# Need a Cheap Portrait Set Up (Flash, Backdrop..)



## feRRari4756 (Jan 21, 2009)

Ok guys I am doing shots for a dance next week. 

They will just be standard shots of couples and I need the following at THE CHEAPEST price:

Backdrop 
Flash
Umbrella to shoot the flash into (on stand)
Reflectors (if needed)
WHAT EVER ELSE YOU THINK

The backdrop can I buy a paper one somewhere? Like what is the cheapest backdrop made for photography?

Flash: Im getting the Speedlite EX 430 II

What should I shoot it into? An umbrella? or like a soft box or something?

Would reflecdtors come in handy? (I will only be using one flash)


----------



## JerryPH (Jan 21, 2009)

You're buying this today... but do you know how to use them for best effect??

Your questions really show that you have very limited experience in this.  Honestly, you need more than a week to get even remotely comfortable with this stuff, which by your questions, show you've never even looked at.
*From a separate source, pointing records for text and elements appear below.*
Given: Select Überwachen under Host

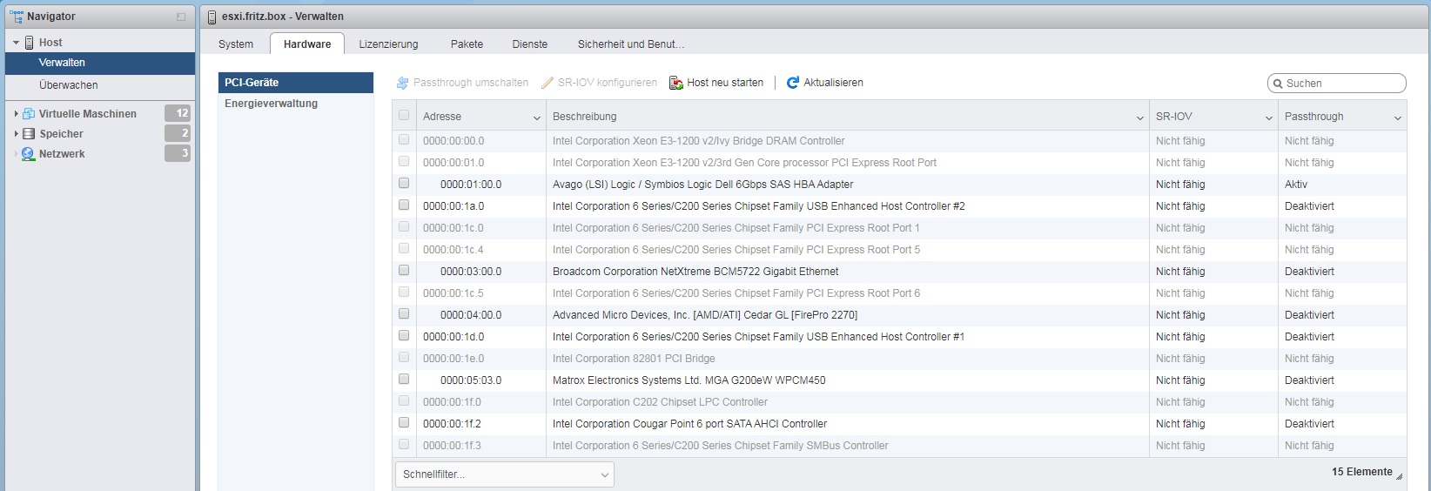Looking at the screenshot, I should click(x=68, y=85).
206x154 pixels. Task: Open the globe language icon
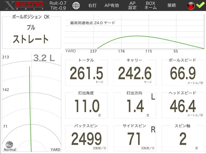pyautogui.click(x=76, y=6)
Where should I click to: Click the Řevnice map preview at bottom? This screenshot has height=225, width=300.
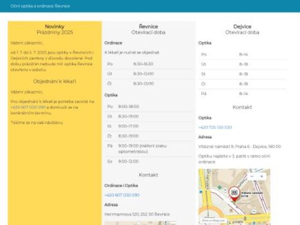141,223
Have you considered how you are going to trigger that remote flash?  Otpical slave... not at dance you're not... the lights and other people with their cameras will trigger your flash till the battery is dry.  Remote triggers?  The cheapie GI Cactus?  They take several weeks to come in from China, and MPEX in Ohio delivered mine in 3 weeks from Ohio to Canada.  Pocket wizards?  Get at least $350 for 2 triggers ready. 

Fast hints:  Google for prices and strobist.com for 3-6 weeks of devoted reading and practice for the lighting end of things.  Use the forum sponsors, they are known good and reliable sources for equipment.

But here is a thought... if all it took was a few days, to learn how to properly light a person or 2... would there be that many books, DVDs, seminars and people telling you that its very challenging to do right?  www.strobist.com would be out of a job in a week if it was that easy. 

How many people are you shooting?  1?  20?  A single umbrella and a strobe is NOT going to get you very far, to be honest.  1-2 people and thats about it.

So, what do you need:

- a dSLR camera
- umbrella
- swivel bracket
- lightstand
- trigger/receiver (long sync wire in a pinch)
- (ack the 430 doesn't have a sync port!) hotshoe adapter with sync socket
 - strobe
- 8-pack of 2700mah NiMH batteries, and a matching battery charger
- reflectors are optional, but do work well if you know how
- backdrop?  At a dance?  Pass on it.  Find a nice location and integrate it into your pics.


Except for the batteries, charger which you can get at Walmart, the GI Cactus V2s triggers that come from Hong Kong or MPEX.com, everything else you can get at either Adorama or BH Photo.


----------



## feRRari4756 (Jan 21, 2009)

Okay well I at least need a background. Can I buy a paper background from somewhere? or do they only sell muslin?

Does Ritz Camera sell this stuff?


----------



## JerryPH (Jan 21, 2009)

feRRari4756 said:


> Okay well I at least need a background. Can I buy a paper background from somewhere? or do they only sell muslin?
> 
> Does Ritz Camera sell this stuff?



I don't usually buy at Ritz or Wolfe camera... more expensive.

BH photo does, do a search for BOTERO backdrops but thats portable backdrops, not paper (I'd NEVER bring a huge paper roll to a dance!!).  Can you even tell me what you MUST have a background?  I read the words "a dance"... I would have a MILLION places there that would let me capture the feeling of the place and not need to lug around something that is NOT going to add to the quality of your pics.  A backdrop is going to limit you to ONE area... use the scenery!!

Do you have a budget?  If you get a paper backdrop, how are you going to suspend it?  Have someone to help you carry and set this all up?  A 10 foot wide paper roll is VERY heavy and not something one person can carry alone with their equipment.


----------



## Joves (Jan 21, 2009)

Hell you can go to a fabric shop for muslin and it would be cheaper. You would just have to improvise holding it up nicely.


----------